* **Stated problem 1**
In the mailing-list thread on canvas-driven background images, which website's section header backgrounds use canvas elements to avoid touching the DOM during scroll events?
* **Stated problem 2**
Continue the mailing-list thread on canvas-driven background images from the point where it stops.

Re: Standardising canvas-driven background images

2015-02-21 Thread Elliott Sprehn
On Fri, Feb 20, 2015 at 11:08 AM, Matthew Robb matthewwr...@gmail.com
wrote:

 I can atest that this feature helped me to dramatically reduce the drag on
 http://arena.net. The section header backgrounds are using canvas
 elements to avoid touching the DOM during scroll events.


Can you give an example where touching the DOM was too slow? It's great to
get those into benchmarks so we can make it fast. You shouldn't have to
work around the DOM.


 I would really like to see this feature finished and fully standardized. I
 will say I prefer being able to use any arbitrary element as the background
 of another element (-moz-element() ) but I understand that is probably less
 likely.

 In any case +1 this!


 - Matthew Robb

 On Fri, Feb 20, 2015 at 10:51 AM, Ashley Gullen ash...@scirra.com wrote:

 Forgive me if I've missed past discussion on this feature but I need it
 so I'm wondering what the status of it is. (Ref:
 https://www.webkit.org/blog/176/css-canvas-drawing/ and
 http://updates.html5rocks.com/2012/12/Canvas-driven-background-images,
 also known as -webkit-canvas() or -moz-element())

* **Dataset records**
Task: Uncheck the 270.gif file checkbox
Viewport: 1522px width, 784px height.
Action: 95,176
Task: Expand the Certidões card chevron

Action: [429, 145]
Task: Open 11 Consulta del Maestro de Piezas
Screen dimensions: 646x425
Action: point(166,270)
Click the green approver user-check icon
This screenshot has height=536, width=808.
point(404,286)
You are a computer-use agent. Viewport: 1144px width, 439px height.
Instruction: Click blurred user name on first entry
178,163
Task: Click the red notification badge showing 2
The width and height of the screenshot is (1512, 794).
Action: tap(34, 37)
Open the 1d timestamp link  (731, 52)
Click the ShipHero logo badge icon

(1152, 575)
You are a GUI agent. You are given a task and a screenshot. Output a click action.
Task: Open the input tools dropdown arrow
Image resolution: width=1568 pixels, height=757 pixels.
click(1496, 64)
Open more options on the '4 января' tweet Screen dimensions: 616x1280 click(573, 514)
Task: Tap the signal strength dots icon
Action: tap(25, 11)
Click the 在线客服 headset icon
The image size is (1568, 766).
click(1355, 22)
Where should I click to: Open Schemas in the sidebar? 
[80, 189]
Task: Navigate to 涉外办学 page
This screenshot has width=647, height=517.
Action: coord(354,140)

* **Final result 1**
http://arena.net

* **Final result 2**
 The use case I have for it is this: we are building a large web app that
 could end up dealing with thousands of dynamically generated icons since it
 deals with large user-generated projects. The most efficient way to deal
 with this many small images is to basically sprite sheet them on to a
 canvas 2d context. For example a 512x512 canvas would have room for a grid
 of 256 different 32x32 icons. (These are drawn scaled down from
 user-generated content, so they are not known at the time the app loads and
 so a normal image cannot be used.) To display an icon, a 32x32 div sets its
 background image to the canvas at an offset, like a normal CSS sprite sheet
 but with a canvas.

 -webkit-canvas solves this, but I immediately ran in to bugs (in Chrome
 updating the canvas does not always redraw the background image), and as
 far as I can tell it has an uncertain future so I'm wary of depending on
 it. The workarounds are:
 - toDataURL() - synchronous so will jank the main thread, data URL
 inflation (+30% size), general insanity of dumping a huge string in to CSS
 properties
 - toBlob() - asynchronous which raises complexity problems (needs a way
 of firing events to all dependent icons to update them; updating them
 requires DOM/style changes; needs to handle awkward cases like the canvas
 changing while toBlob() is processing; needs to be carefully scheduled to
 avoid thrashing toBlob() if changes being made regularly e.g. as network
 requests complete). I also assume this uses more memory, since it
 effectively requires creating a separate image the same size which is
 stored in addition to the canvas.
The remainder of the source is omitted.